At GTC 2026, Jensen Huang doubled Nvidia's AI chip forecast: $500 billion in cumulative sales through 2026 became $1 trillion through 2027. One additional year. An equal amount of revenue. All prior years combined, matched in a single year. But the product that shared the keynote stage tells you something the number alone doesn't. Nvidia's headline new hardware was the Groq 3 LPX — a rack-scale inference server. Not a bigger training chip. An inference machine. The trillion-dollar thesis has a new engine, and it isn't training.
The Double
The math is worth isolating. Nvidia's previous forecast, issued roughly a year ago, projected $500 billion in total AI chip revenue from the start of the boom through the end of 2026 — spanning roughly four years of the training era. The new forecast adds $500 billion in a single year.

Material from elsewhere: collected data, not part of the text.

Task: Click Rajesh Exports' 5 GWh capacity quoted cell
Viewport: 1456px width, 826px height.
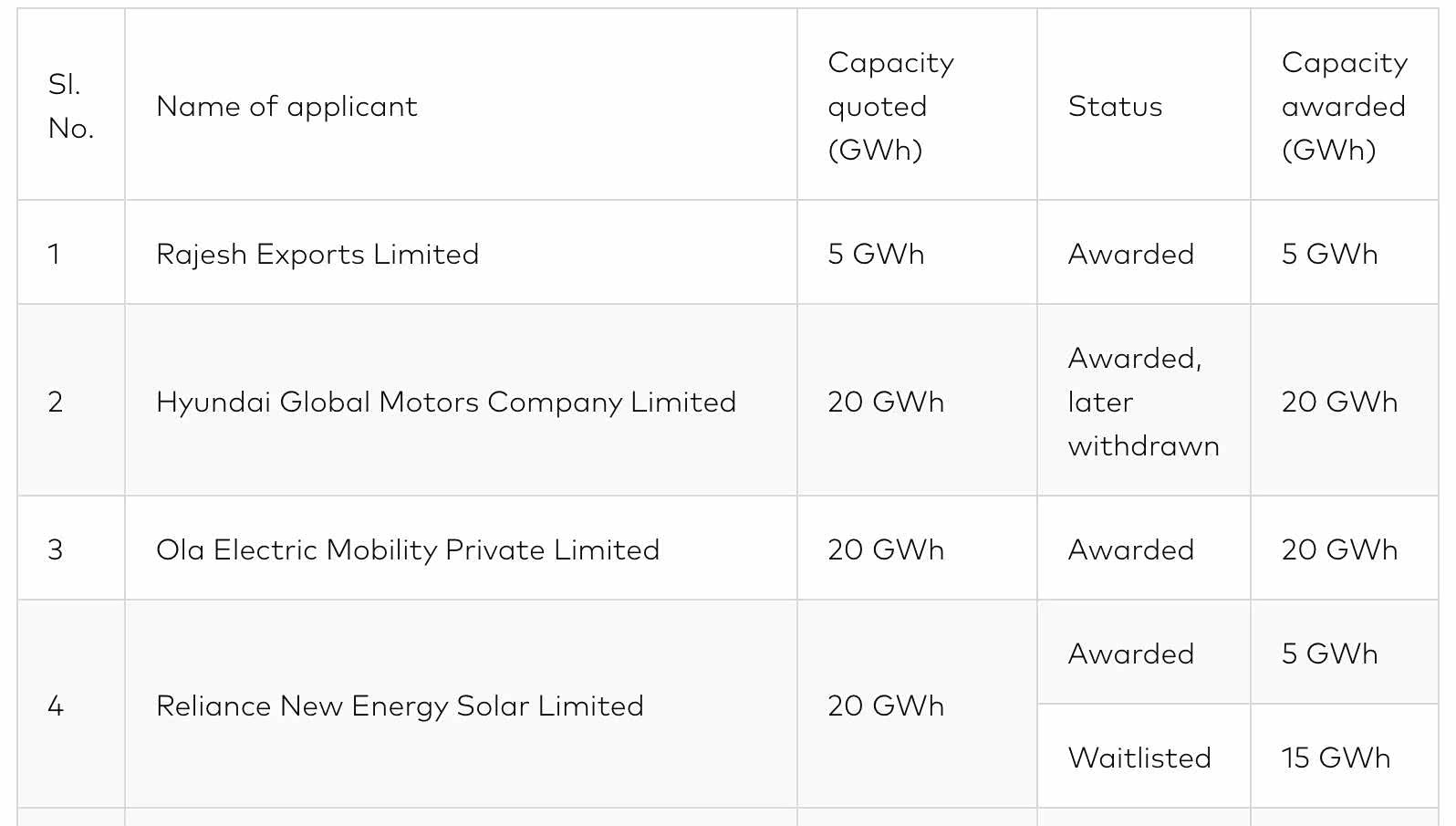Action: [x=876, y=254]
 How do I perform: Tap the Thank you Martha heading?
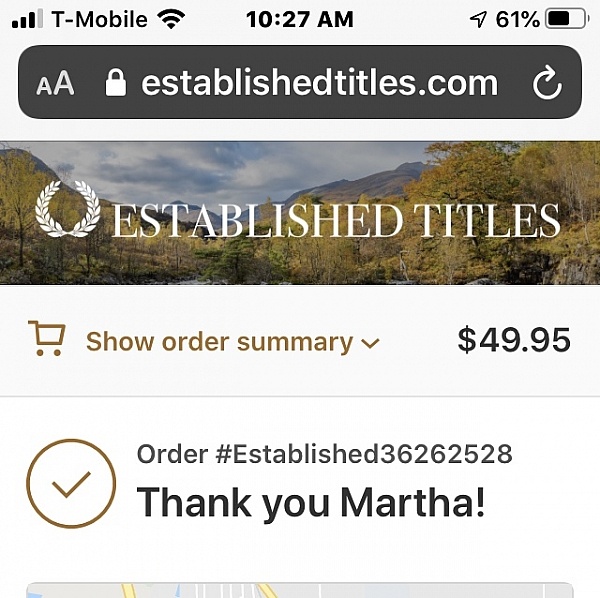(x=311, y=501)
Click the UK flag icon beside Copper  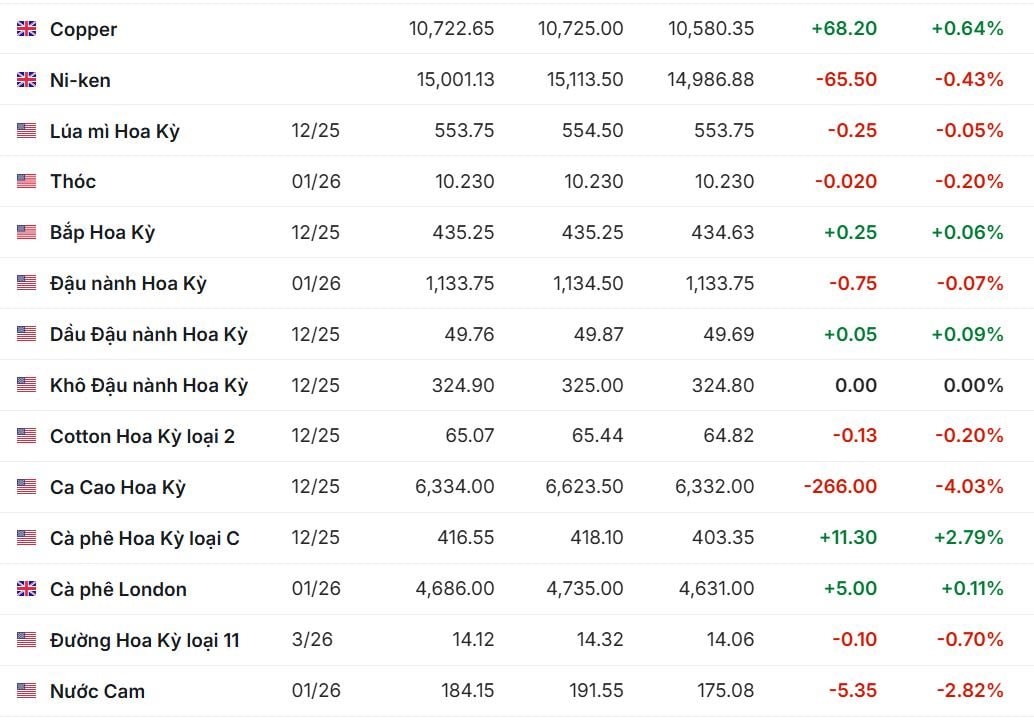[x=27, y=29]
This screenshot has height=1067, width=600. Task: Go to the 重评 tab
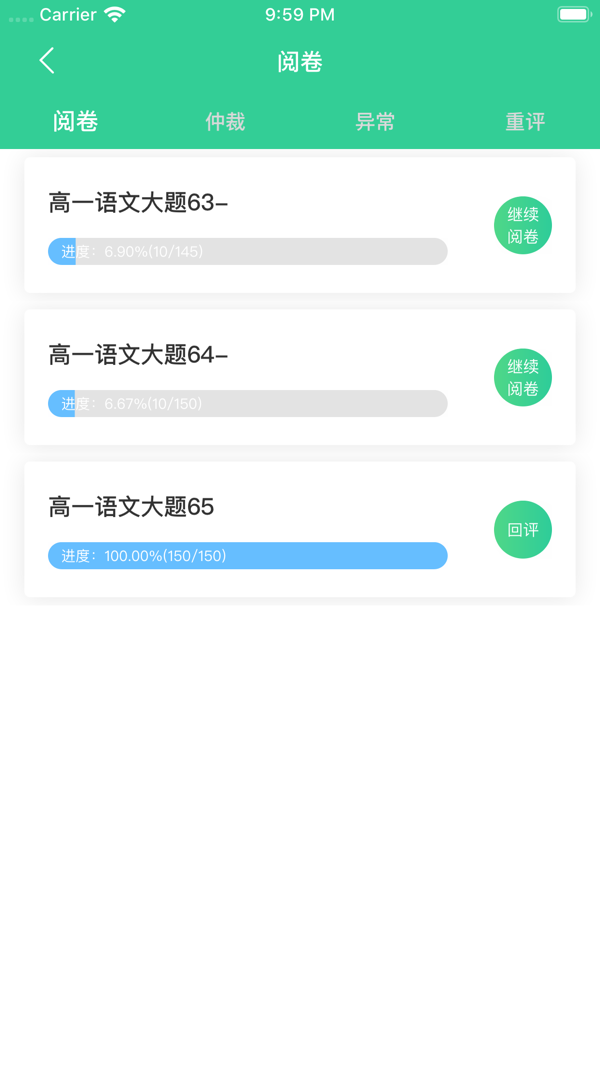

This is not a linear extrapolation. It's a doubling that implies a phase change in demand. Four years of building AI models produced $500 billion in chip sales. One year of something else is expected to produce the same.
The Product
GTC announcements always include next-generation training hardware — this year's Vera Rubin architecture continues that tradition. But the product that arrived with a pre-conference Wall Street Journal exclusive was the Groq 3 LPX: a rack of 256 inference processing units with 128GB of SRAM and 40 petabytes per second of memory bandwidth. Available in the second half of 2026. The Journal noted that OpenAI is a customer.
Inference hardware has a different job than training hardware. Training builds the model — a one-time computation per model version, measured in weeks on thousands of GPUs. Inference runs the model — a computation that happens every time a user sends a query, an agent executes a step, or a product calls an API. Training is construction. Inference is electricity.
Nvidia has been moving toward inference for years. In 2024, it launched NIM, a microservices platform for deploying models. In January 2025, it released Inference Microservices for enterprise deployment. By March 2025, GTC's focus was already shifting to address inference demand — and the Financial Times reported that Cerebras, Groq, and Big Tech were targeting AI inference specifically to challenge Nvidia's dominance.
GTC 2026 is the conference where that shift became the headline. The Groq 3 LPX isn't an add-on to a training announcement. It's the product that explains where the extra $500 billion comes from.
The Demand
The same day Jensen forecast a trillion dollars in chip sales, OpenAI launched GPT-5.4 mini and nano — models aimed at agents, coding, and multimodal workflows, running more than twice as fast as their predecessors at a fraction of the cost. Mistral released Small 4, its first model to unify reasoning and coding in a small form factor. Nathan Lambert at Interconnects argued that open model providers will lose if they keep chasing closed frontier models — and should instead position as inference tools.
The direction is unanimous. The models that customers want for production deployment — agents that execute tasks, code tools that run continuously, APIs that respond in milliseconds — are small, fast, and cheap to run. They are optimized for inference, not training. And they need to run billions of times.
This is not a contradiction with the trillion-dollar forecast. It's the explanation for it. A single training run of a frontier model uses thousands of GPUs for weeks. But deploying mini and nano models to millions of users, each sending dozens of queries per day, uses more total compute than any training run. The models are getting smaller. The aggregate demand for running them is getting larger. That gap is where the second $500 billion lives.
The Stack
Three executives gave three numbers on the same day, and together they describe the AI infrastructure stack from bottom to top.
Jensen Huang: $1 trillion in chip sales through 2027. The hardware layer.
Andy Jassy, at an Amazon all-hands: AI will help AWS reach $600 billion in annual revenue by 2036 — double his prior estimate, up from $128.7 billion in 2025. The cloud layer.
And Apple, via Horace Dediu at Asymco: $14 billion in 2026 capex while hyperscalers spend a combined $650 billion, or 90% of their cash flow. The application layer. Apple's theory, as this series has tracked, is that you don't need to build the infrastructure when the models running on it are becoming commodities you can buy via API.
In the training era, these three positions seemed contradictory — either you need massive infrastructure or you don't. In the inference era, all three can be right simultaneously. Nvidia sells the chips. AWS runs the cloud. Apple pays per query. The question isn't who's correct. It's where the margins concentrate.
The Meter
The first half trillion in AI infrastructure spending was a construction project. Companies were building — models, data centers, GPU clusters, training pipelines. The market sold off when the bills came due because construction spending is finite. You build it and then it's done.
The second five hundred billion is something different. It's a utility bill. Inference compute recurs every time someone talks to an AI, every time an agent takes an action, every time a model processes an image or writes a line of code. The meter is always running. And as AI embeds into more products, more workflows, more devices — the meter runs faster.
Jensen didn't just double a number. He revealed that the AI hardware market is transitioning from a construction cycle to a utility cycle. Construction ends. Utilities don't. That's where a single year matches all prior years combined — and where the year after that could be larger still.